If there is one thing I have learned from following the race for the Democratic nomination for President as closely as I have is that polls are, for the most part, worthless. Certainly we learned that in New Hampshire, and really in every case since. And there is no better evidence of that then what we have seen from both the Gallup and Rasmussen "Tracking Polls" which are taken daily and try to give people a sense of the race and how voter preferences react to news events. Certainly with the controversy over Reverend Jeremiah Wright, Barack Obama's speech on race Tuesday, and Governor Bill Richardson's endorsement Friday, there has been a lot for voters to digest. So how have they reacted? Well, that all depends on which pollster you put your faith in, Rasmussen or Gallup. Because the polls show the race moving in two opposite directions (one in Clinton's favor, one in Obama's) and it's not clear which to believe.
First, some background. Tracking polls are polls that are taken over a period of days. The sample size on each individual day is small, but when combined with previous days sample, it allows for a view of the race over time. As Rasmussen explains:
Daily tracking results are collected via nightly telephone surveys and reported on a four-day rolling average basis. The general election sample is currently based upon interviews with 1,600 Likely Voters. The margin of sampling error is +/- 3 percentage points with a 95% level of confidence.
So how did the Wright story and Obama's response play in these polls? Not well, initially, in both polls. According to Rasmussen, before the Wright story hit, Obama led Clinton by 8 points, 50-42, on March 14. The next day though, as the Wright controversy hit full tilt, Obama's lead collapsed, and he led Clinton by a statistically insignificant one-point margin, 46-45 on March 15. Now remember, the Tracking Polls weight four days of polling, so for Obama to fall that dramatically in one day's results showed how much ground he really lost, and how quickly, to Senator Clinton. In the Rasmussen poll, though, Obama never fell behind Clinton.

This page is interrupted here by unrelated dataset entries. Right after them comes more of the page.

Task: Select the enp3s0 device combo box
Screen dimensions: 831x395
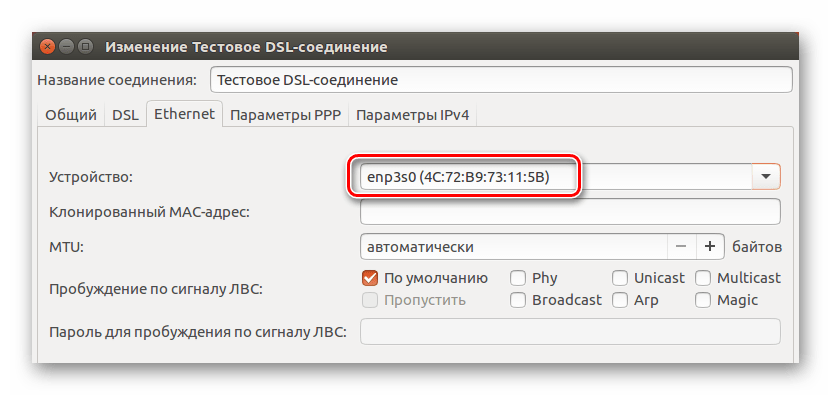Action: pos(570,177)
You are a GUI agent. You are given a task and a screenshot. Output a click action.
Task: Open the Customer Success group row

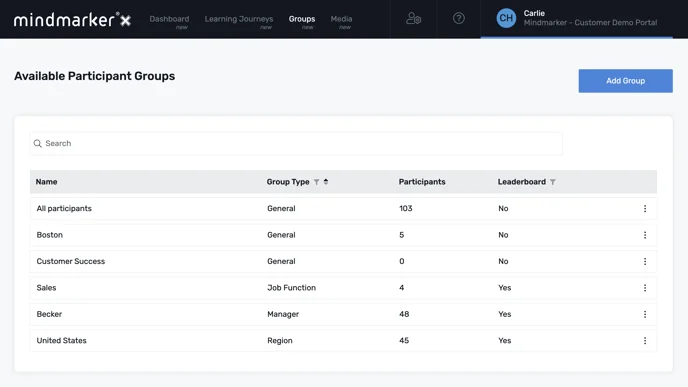(343, 262)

He rebounded to a 3-point edge on March 16, and a 5 point advantage on March 19 (47-42), the day after his speech on race.

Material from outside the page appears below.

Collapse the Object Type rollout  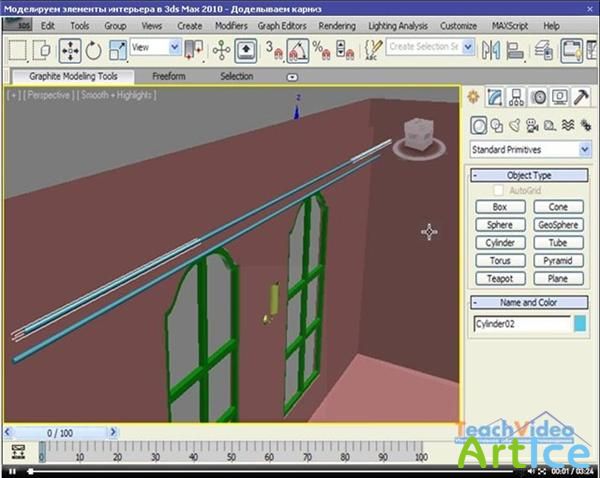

Gallup, on the other hand, showed a much steeper decline for Obama. Despite leading Clinton 50-44 before the Wright scandal, Obama, unlike with Rasmussen, quickly fell below Clinton. On March 16, Clinton moved ahead of Obama, 47-45. And two days later, on March 19, before Gallup had factored in Obama's Tuesday speech on race in America, Clinton her largest lead in weeks, a 49-42 advantage. So, while Rasmussen showed Obama recovering, and building his lead back to 5 points over Senator Clinton, Gallup had Obama bleeding heavily, moving from a six-point edge before Wright to a seven-point deficit after.
Given how wildly different these polls were, it probably is no surprise that since Obama's speech, the two polls continue to wildly differ on how Americans have responded. Rasmussen, which showed Obama maintain strength after the initial Wright flurry, has shown a new fall for Obama since his well-received (at least in the media) speech on Tuesday. Despite leading Clinton by 3 points (46-43) two days ago, and one-point yesterday, today's newest poll shows Clinton leading 46-44, her first lead since March 9. Gallup, on the other hand, has shown an incredible Obama resurgence since his speech. Trailing 49-42 just four days ago, today, Gallup reports Obama has re-taken the lead, and has a three-point advantage over Senator Clinton, 48-45, regaining almost all of the support he lost in the initial wake of the Wright controversy.
The differences between the polls are striking, and they show the foolishness of radio hosts, television hosts, and even the campaigns who treat these polls like the gospel. I love Joe Scarborough and his Morning Joe show on MSNBC, but he continually talked this week about Obama's collapse in the Gallup Tracking Poll. And I kept thinking "But he's still up in Rasmussen's Daily Tracking Poll." And now that Obama's fallen off by Rasmussen's tally, but fully recovered by Gallup's, I don't know what to think. Which probably tells me that I, and everyone else, shouldn't think much about these polls.